Though the threat of nuclear weapons has not been as prominent in media discussions in recent decades as it was during the distant days of the Cold War (which some of us are old enough to remember) the fact is that the threat of nuclear war has never gone away. This has made the work of university people like Professor Tilman Ruff extremely important. Professor Ruff is an associate professor at the Nossal Institute for Global Health and, as a public health physician, is well known for his work over many years towards abolishing nuclear weapons. His work helped to establish the International Campaign to Abolish Nuclear Weapons, or ICAN, and ICAN was recognised with the Nobel Peace Prize in 2017.

In relation to refugees too, universities play an important role – alongside other members of the community – in being a place where everyone is welcome, including those who literally have nowhere else to go. I was delighted and moved by the story of Khalid from Afghanistan, who was enabled to join the University as a Masters student in the Faculty of Arts this year. Both Khalid and his sister (who is a medical student) were forced out of Afghanistan after the Taliban took power last September.

I also warmly applaud the work of Queens College, in partnership with the Faculty of Arts, in  supporting other refugee students and scholars at risk. Again there is the brilliant story of a student from Iran who is now a second-year Arts student on his way to studying law. I know Queens is working hard to support him on this academic journey, and that soon you will be joined by another ‘at-risk’ student from Myanmar. We wish you and her all the best as she takes up her studies here too.

This is such important work because education is our mission. Again pointing to the global dimension, our education is not to be the exclusive preserve of Australian students but of people with potential no matter where they come from. This is important for the whole world, not just for the local city and nation.  It is greatly to the benefit of our city and nation that we engage so strongly at the international level, something that was mentioned by federal Minister for Trade Dan Tehan at an event at the Australia India Institute this morning at the University.

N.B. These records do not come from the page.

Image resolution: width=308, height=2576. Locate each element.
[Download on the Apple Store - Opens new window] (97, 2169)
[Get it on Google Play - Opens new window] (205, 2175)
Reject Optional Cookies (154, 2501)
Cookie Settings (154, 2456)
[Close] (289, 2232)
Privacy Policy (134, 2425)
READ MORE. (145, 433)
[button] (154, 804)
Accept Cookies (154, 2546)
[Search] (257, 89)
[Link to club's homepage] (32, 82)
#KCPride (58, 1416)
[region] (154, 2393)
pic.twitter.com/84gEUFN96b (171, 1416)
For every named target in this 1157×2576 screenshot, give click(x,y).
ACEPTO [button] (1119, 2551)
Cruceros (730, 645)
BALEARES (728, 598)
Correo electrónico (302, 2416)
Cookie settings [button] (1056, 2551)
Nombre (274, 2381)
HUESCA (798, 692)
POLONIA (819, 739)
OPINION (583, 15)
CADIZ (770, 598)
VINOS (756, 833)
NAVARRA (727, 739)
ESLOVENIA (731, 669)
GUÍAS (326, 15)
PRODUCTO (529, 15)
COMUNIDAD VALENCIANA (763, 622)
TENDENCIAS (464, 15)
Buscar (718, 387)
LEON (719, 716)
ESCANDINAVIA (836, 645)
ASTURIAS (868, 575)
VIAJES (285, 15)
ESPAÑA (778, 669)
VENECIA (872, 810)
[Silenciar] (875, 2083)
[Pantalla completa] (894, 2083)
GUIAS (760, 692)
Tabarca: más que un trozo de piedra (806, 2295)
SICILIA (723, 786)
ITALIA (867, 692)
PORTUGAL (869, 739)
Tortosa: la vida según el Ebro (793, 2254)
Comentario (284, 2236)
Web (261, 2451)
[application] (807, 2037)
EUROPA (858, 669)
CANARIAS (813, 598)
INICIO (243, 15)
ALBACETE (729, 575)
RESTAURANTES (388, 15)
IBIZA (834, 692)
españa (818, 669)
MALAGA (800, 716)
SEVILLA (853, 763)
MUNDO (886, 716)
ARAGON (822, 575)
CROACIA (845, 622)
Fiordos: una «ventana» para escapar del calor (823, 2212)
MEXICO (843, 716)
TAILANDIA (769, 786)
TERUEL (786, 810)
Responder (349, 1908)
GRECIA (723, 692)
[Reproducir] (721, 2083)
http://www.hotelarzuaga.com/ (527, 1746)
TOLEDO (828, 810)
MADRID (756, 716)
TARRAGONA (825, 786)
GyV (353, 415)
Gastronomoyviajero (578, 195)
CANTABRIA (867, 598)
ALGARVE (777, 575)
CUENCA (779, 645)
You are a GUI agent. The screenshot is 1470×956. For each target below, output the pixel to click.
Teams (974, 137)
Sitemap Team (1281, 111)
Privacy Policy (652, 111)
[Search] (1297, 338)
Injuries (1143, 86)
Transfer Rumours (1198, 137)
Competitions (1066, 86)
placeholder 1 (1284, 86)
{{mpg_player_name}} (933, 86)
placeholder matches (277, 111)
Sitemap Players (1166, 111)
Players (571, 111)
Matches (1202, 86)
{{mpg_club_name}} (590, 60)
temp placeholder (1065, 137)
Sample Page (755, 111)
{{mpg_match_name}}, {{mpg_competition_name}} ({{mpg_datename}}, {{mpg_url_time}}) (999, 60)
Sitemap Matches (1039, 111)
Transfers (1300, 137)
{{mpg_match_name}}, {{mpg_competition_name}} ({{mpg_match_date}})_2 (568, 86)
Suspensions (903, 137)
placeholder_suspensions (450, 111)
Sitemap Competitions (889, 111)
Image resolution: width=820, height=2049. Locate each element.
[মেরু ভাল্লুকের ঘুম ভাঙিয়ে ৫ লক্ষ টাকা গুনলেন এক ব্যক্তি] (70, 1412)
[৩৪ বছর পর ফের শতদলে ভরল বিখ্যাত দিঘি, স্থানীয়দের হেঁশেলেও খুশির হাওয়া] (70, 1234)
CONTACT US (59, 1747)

I will end with another story of a refugee and a member of the Queens College community, the late Sam Pisar.  You may know the story. Sam was a Holocaust survivor who narrowly escaped death at the hands of the Nazis as a teenager, then in the 1950s was able to come to the University here and graduate in law, while living at Queens. A few weeks ago the United States Secretary of State Antony Blinken, who travelled to Melbourne for an international summit meeting, decided to visit the University while he was here. The reason was that Sam Pisar was Antony Blinken’s step-father and had had a huge, positive influence on Blinken’s life. He was very touched when I was able to present him with a framed photo of Sam that was taken while he was a student here at Queens, during the 1950s.

The city and the university are full of stories like this, embedded in our joint past and the history of the wider world, and sometimes these stories only surface because of particular events that pop up from time to time. They are reminders of the flow of history. They also remind us of the persistence of the university mission over very long periods of time, and how that is embedded in the cities and societies of which our universities form an essential part.

The mission clearly remains as relevant during the twenty-first century as it was in previous centuries.  And it is a mission that works best only when ‘Town and Gown’ unite with common purpose.